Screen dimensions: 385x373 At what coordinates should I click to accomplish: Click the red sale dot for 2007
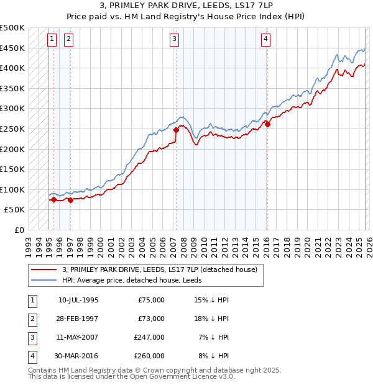[x=176, y=130]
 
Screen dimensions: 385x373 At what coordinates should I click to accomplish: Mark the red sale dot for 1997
[x=70, y=200]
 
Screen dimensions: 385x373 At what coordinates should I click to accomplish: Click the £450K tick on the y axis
[x=12, y=48]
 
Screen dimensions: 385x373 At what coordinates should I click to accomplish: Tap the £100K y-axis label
[x=12, y=189]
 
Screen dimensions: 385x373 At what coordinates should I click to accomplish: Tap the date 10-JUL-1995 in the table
[x=78, y=300]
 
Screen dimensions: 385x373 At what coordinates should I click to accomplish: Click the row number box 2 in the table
[x=30, y=319]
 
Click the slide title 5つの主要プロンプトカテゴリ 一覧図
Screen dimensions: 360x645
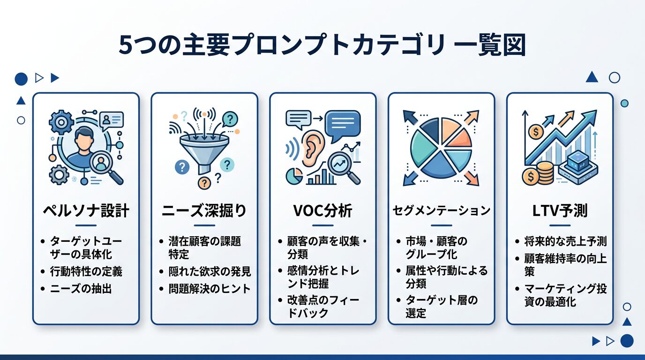(x=322, y=45)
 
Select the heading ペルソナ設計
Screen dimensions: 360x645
(x=86, y=211)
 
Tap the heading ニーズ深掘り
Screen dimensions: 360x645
(x=204, y=211)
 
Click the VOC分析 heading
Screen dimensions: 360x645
(x=322, y=211)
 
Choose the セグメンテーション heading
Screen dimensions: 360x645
(x=441, y=210)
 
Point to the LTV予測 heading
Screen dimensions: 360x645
(x=560, y=211)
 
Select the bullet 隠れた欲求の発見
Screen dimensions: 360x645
(x=210, y=271)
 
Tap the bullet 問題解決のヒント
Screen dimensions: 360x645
(x=210, y=288)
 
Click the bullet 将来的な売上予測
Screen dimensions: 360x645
(x=565, y=241)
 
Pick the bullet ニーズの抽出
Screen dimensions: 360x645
(x=81, y=288)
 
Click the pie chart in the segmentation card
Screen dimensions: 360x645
(x=441, y=147)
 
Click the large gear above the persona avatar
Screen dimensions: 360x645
(x=61, y=122)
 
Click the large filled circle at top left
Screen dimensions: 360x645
(x=21, y=79)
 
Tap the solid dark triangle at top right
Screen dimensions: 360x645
(x=592, y=77)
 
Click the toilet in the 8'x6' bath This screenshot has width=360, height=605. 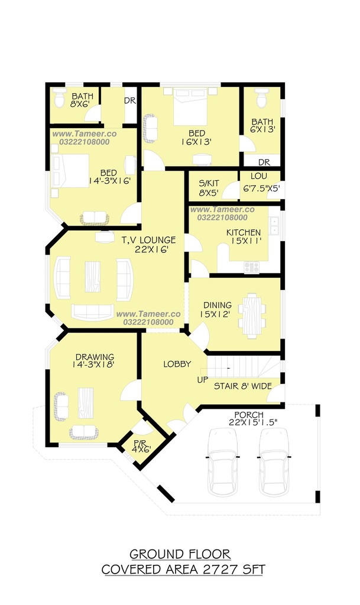coord(60,99)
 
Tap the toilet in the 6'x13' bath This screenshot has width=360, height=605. coord(262,99)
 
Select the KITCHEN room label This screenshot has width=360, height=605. coord(244,233)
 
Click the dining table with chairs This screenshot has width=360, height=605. coord(252,315)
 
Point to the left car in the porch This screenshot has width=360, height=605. coord(223,461)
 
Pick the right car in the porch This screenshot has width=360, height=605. coord(274,461)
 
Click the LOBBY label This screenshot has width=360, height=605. coord(177,364)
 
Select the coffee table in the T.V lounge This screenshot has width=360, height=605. coord(93,277)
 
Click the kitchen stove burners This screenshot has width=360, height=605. coord(252,267)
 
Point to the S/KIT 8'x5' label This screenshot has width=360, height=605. coord(209,188)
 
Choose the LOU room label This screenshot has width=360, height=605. coord(258,176)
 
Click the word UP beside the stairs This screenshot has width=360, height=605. coord(203,380)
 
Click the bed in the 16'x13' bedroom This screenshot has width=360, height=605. coord(190,107)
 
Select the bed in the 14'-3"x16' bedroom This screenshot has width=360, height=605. coord(70,171)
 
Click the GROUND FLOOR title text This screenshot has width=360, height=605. coord(180,554)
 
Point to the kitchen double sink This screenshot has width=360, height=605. coord(274,226)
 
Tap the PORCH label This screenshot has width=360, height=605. coord(249,415)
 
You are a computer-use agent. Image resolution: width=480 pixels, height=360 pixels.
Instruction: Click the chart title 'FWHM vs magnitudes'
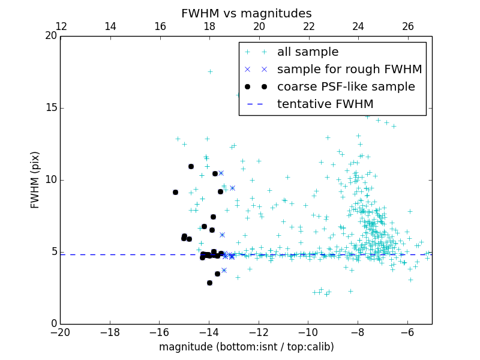(246, 13)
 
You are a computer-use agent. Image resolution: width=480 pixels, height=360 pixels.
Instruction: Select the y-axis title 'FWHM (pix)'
(35, 180)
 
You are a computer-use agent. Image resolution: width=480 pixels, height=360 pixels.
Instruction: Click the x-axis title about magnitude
(246, 347)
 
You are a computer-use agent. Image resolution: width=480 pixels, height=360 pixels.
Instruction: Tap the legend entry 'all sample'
(308, 52)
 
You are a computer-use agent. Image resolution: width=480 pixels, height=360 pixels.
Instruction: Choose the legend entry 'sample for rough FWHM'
(349, 70)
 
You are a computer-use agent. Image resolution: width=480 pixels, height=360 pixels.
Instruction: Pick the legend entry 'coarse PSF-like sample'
(346, 87)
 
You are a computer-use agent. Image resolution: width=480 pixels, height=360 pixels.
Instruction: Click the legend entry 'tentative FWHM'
(325, 104)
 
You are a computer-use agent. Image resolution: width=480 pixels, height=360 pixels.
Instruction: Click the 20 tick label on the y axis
(51, 36)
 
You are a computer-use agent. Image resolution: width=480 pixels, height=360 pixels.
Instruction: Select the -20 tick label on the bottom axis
(60, 332)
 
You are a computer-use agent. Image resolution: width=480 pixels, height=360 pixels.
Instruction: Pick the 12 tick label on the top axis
(61, 26)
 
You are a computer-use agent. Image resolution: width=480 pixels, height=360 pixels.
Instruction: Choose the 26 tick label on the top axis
(407, 26)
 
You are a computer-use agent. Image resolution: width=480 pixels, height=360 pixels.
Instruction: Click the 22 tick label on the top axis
(308, 26)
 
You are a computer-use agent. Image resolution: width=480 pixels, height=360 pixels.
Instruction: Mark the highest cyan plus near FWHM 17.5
(210, 71)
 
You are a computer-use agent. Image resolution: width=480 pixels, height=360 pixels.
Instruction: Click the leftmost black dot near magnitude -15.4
(175, 192)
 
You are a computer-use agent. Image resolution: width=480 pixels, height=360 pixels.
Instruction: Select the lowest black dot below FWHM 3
(209, 283)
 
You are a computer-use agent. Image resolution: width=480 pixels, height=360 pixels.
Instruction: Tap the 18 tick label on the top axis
(209, 26)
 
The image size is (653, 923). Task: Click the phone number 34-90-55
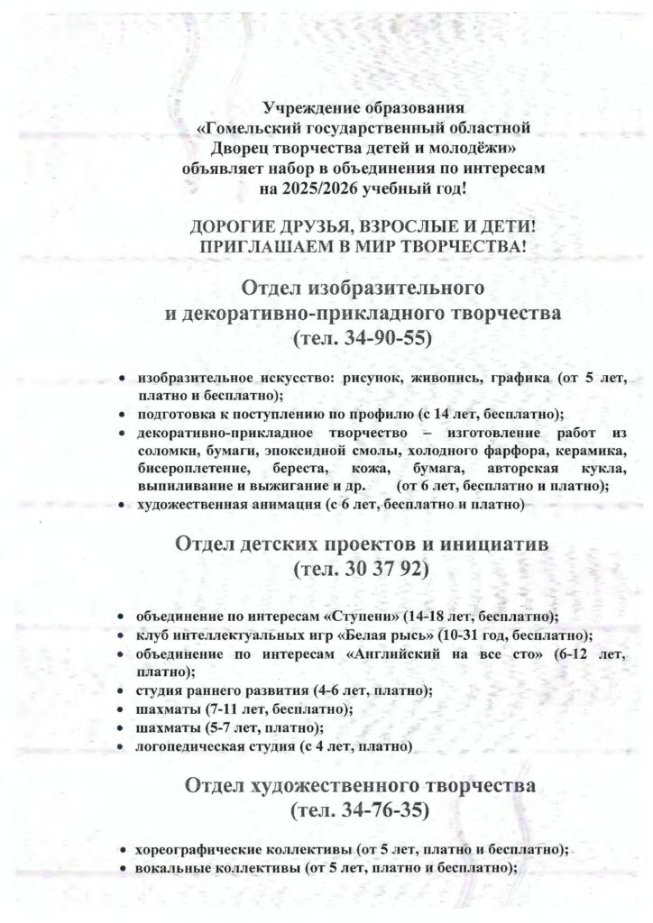click(x=373, y=339)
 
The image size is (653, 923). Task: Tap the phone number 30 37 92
click(x=373, y=571)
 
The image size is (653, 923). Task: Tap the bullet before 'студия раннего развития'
click(x=122, y=691)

TO BE DONE:
Count the lines of the entries above that contain the string "near", treating uppercase and lowercase letters as distinct. Give only the number.

COMPLETE OUTPUT:
2